WHAT THIS TASK INVOLVES:
Copy, with no pictures, the line that contains "Given: Expand Privacy & support section" and each line after it down to the end of the entries below, exactly.
━━━
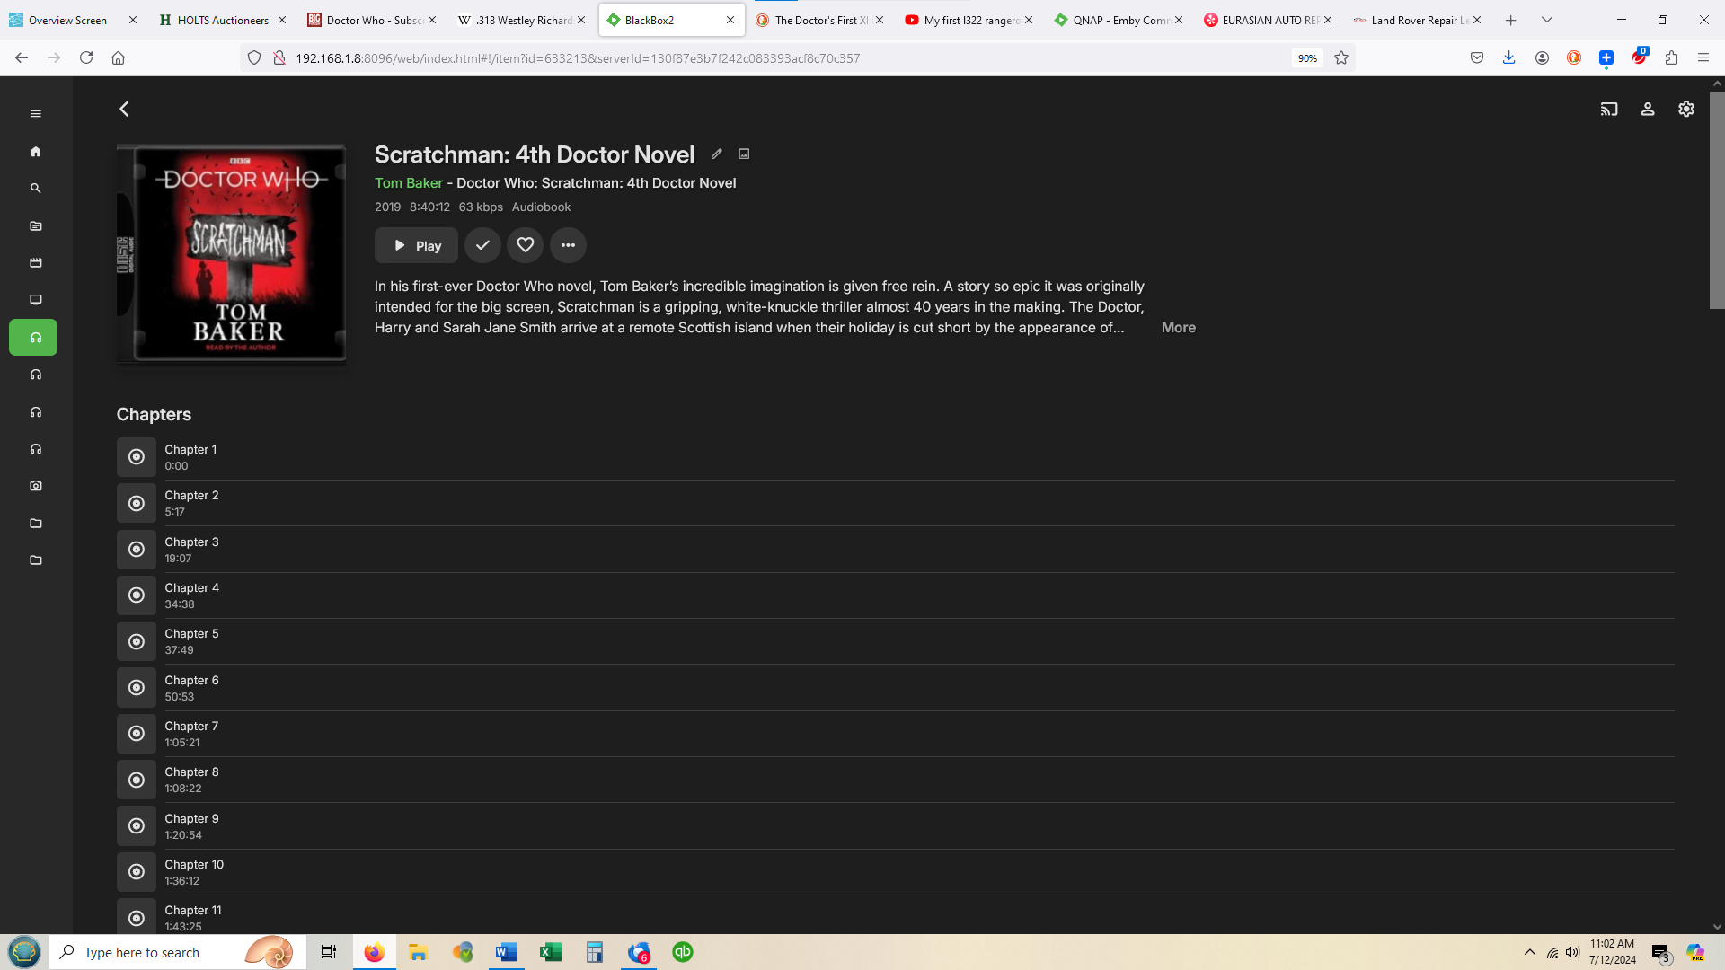Open Search in the sidebar

click(x=36, y=189)
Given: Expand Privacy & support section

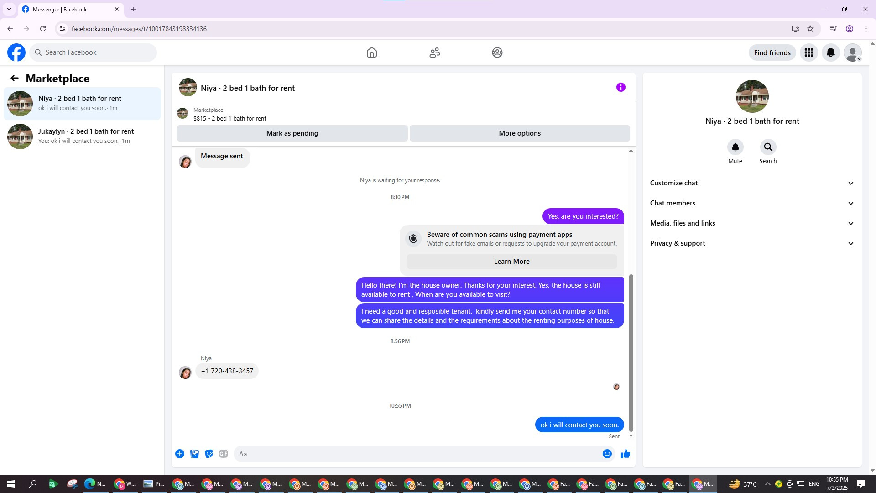Looking at the screenshot, I should pyautogui.click(x=752, y=243).
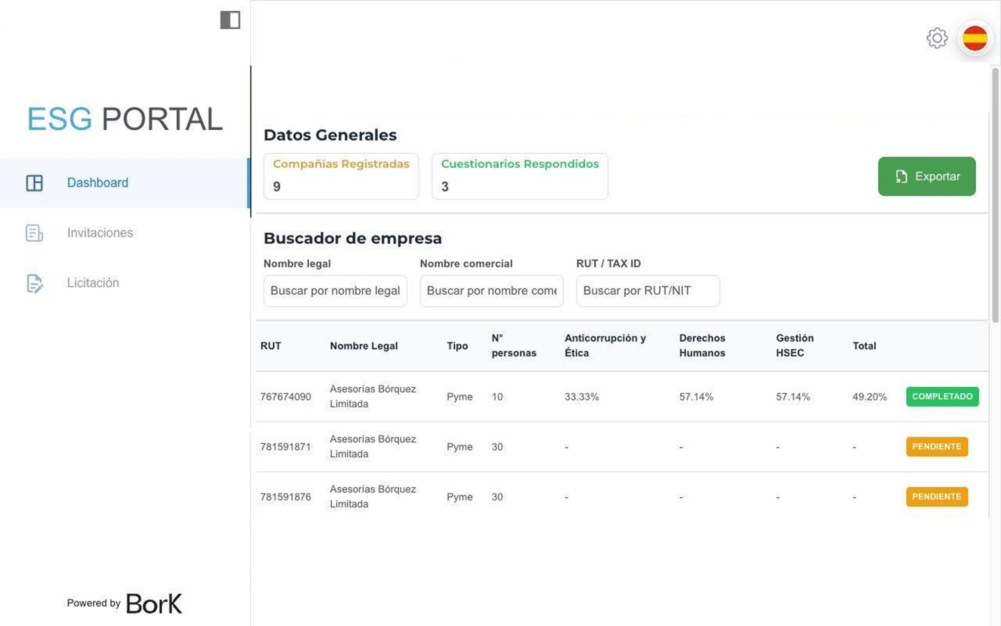Open the language selector to change language

point(975,38)
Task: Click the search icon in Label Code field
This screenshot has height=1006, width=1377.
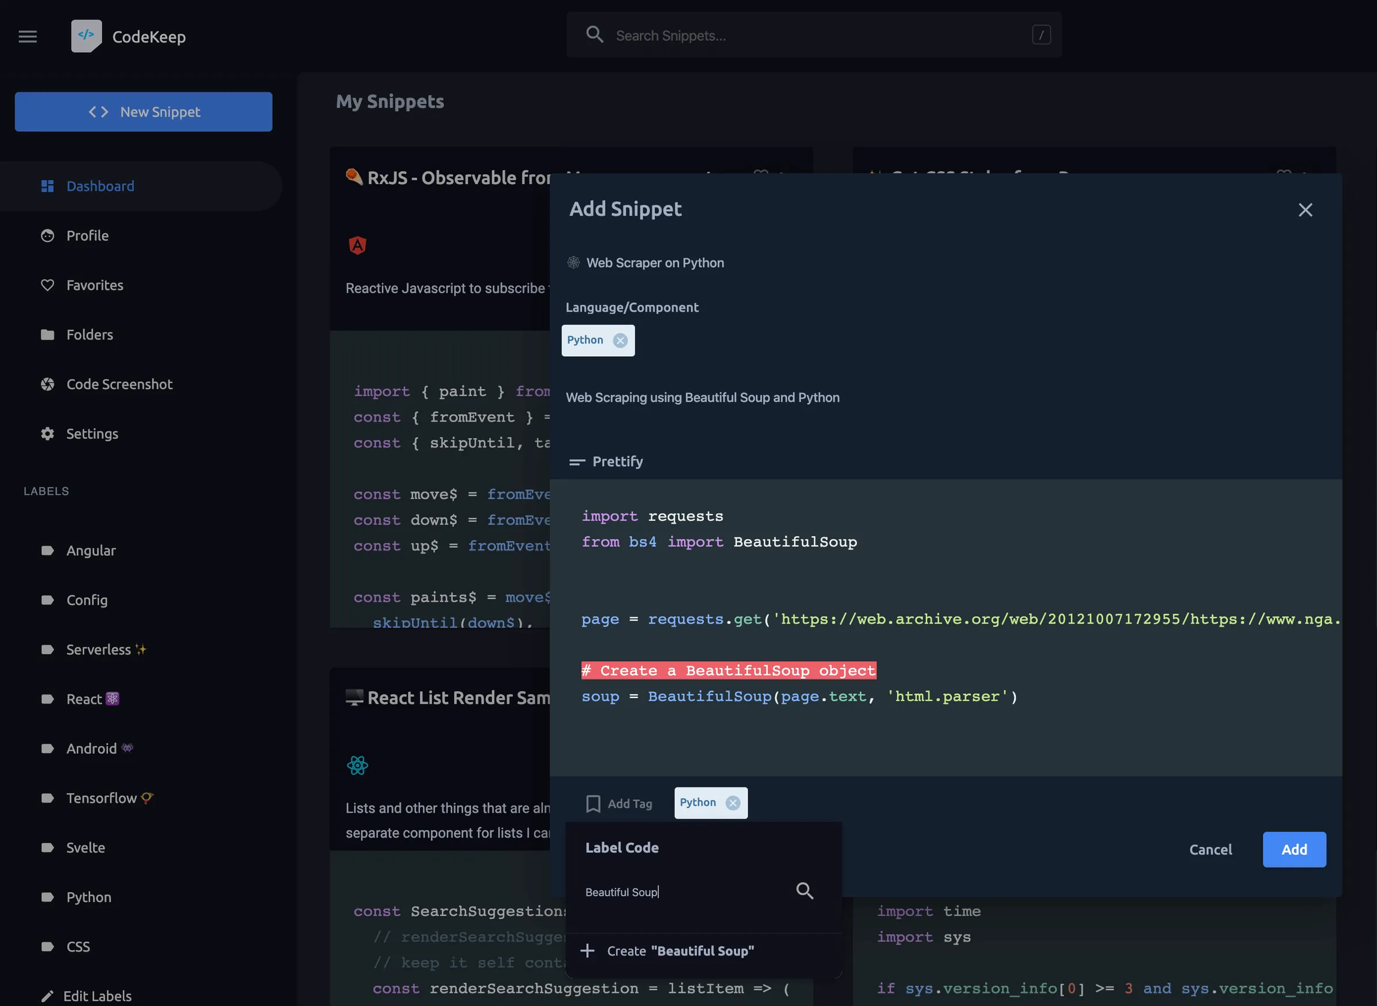Action: point(805,891)
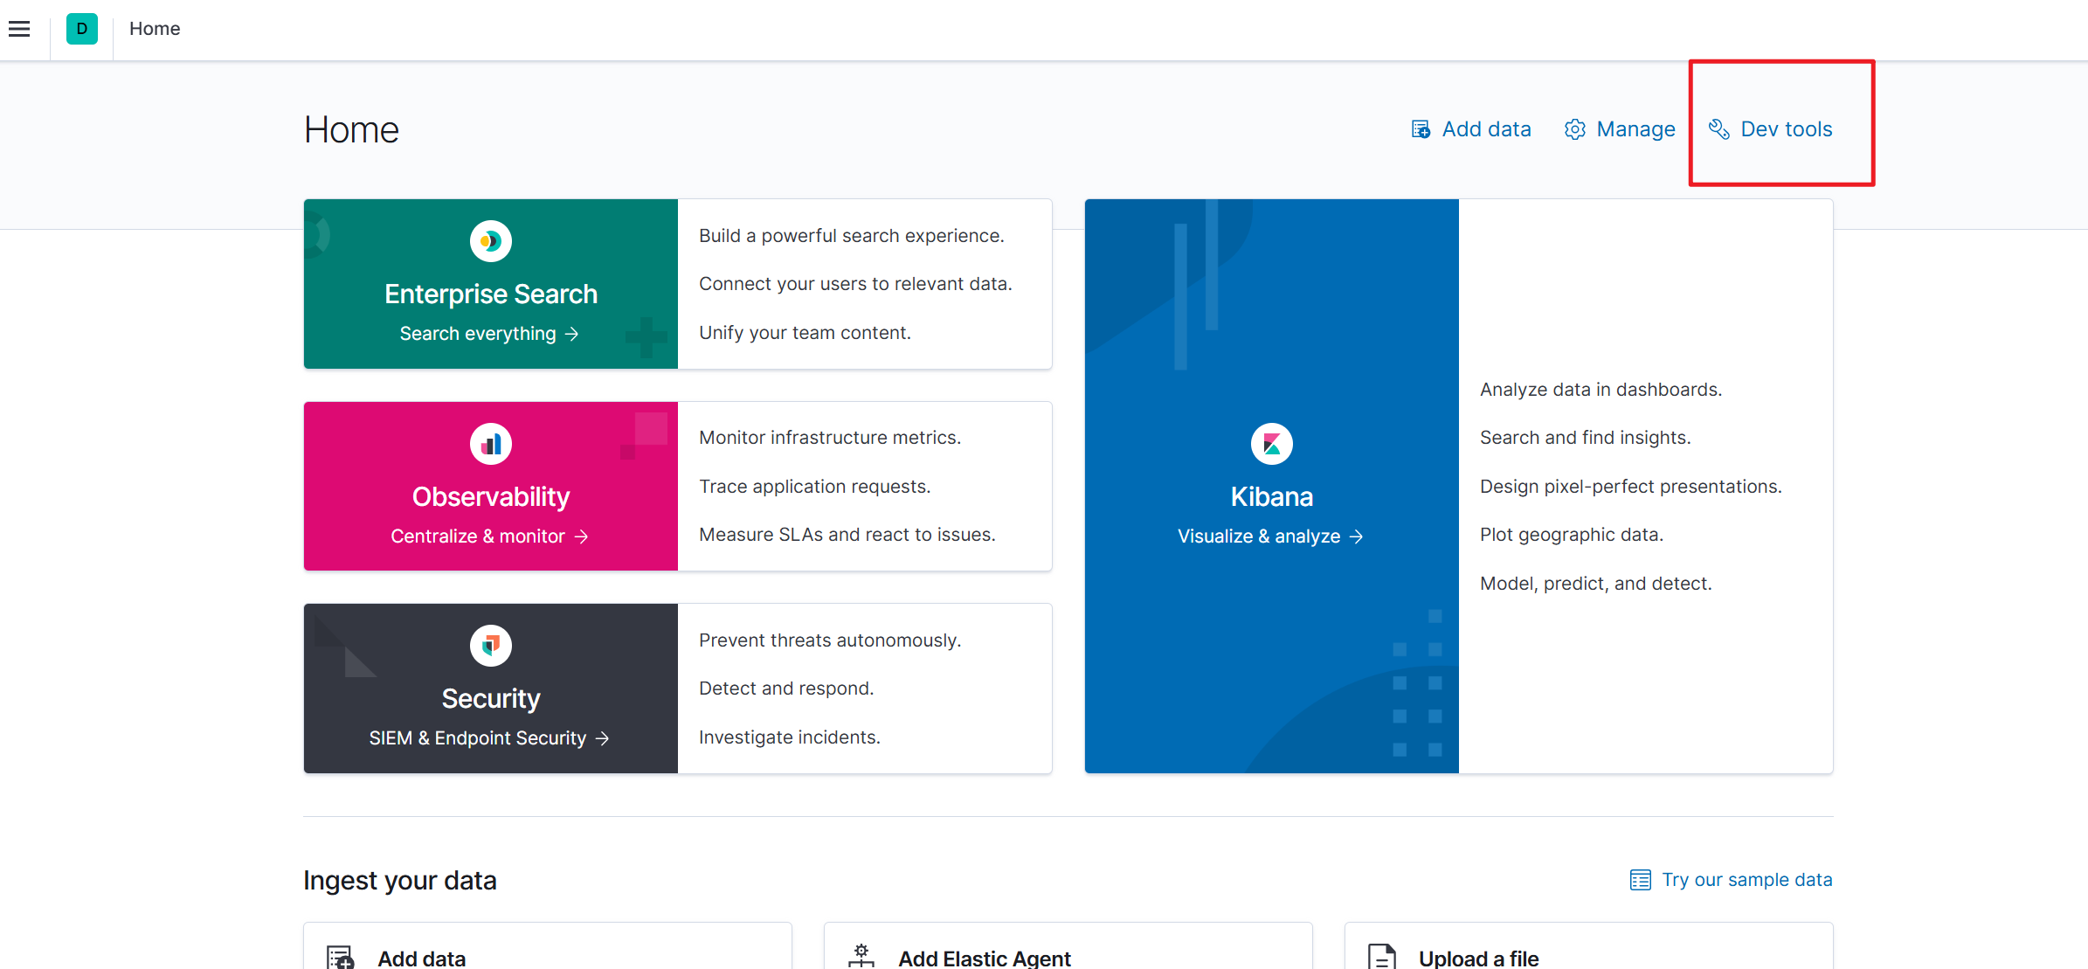Open the hamburger navigation menu
The image size is (2088, 969).
(19, 29)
━━━
EXPECTED ANSWER:
Given: Expand Privacy & support section

Looking at the screenshot, I should pyautogui.click(x=752, y=243).
Open the language selector to change language

point(975,38)
Task: Click the search icon in Label Code field
This screenshot has height=1006, width=1377.
Action: point(805,891)
Open the hamburger navigation menu
The image size is (2088, 969).
(19, 29)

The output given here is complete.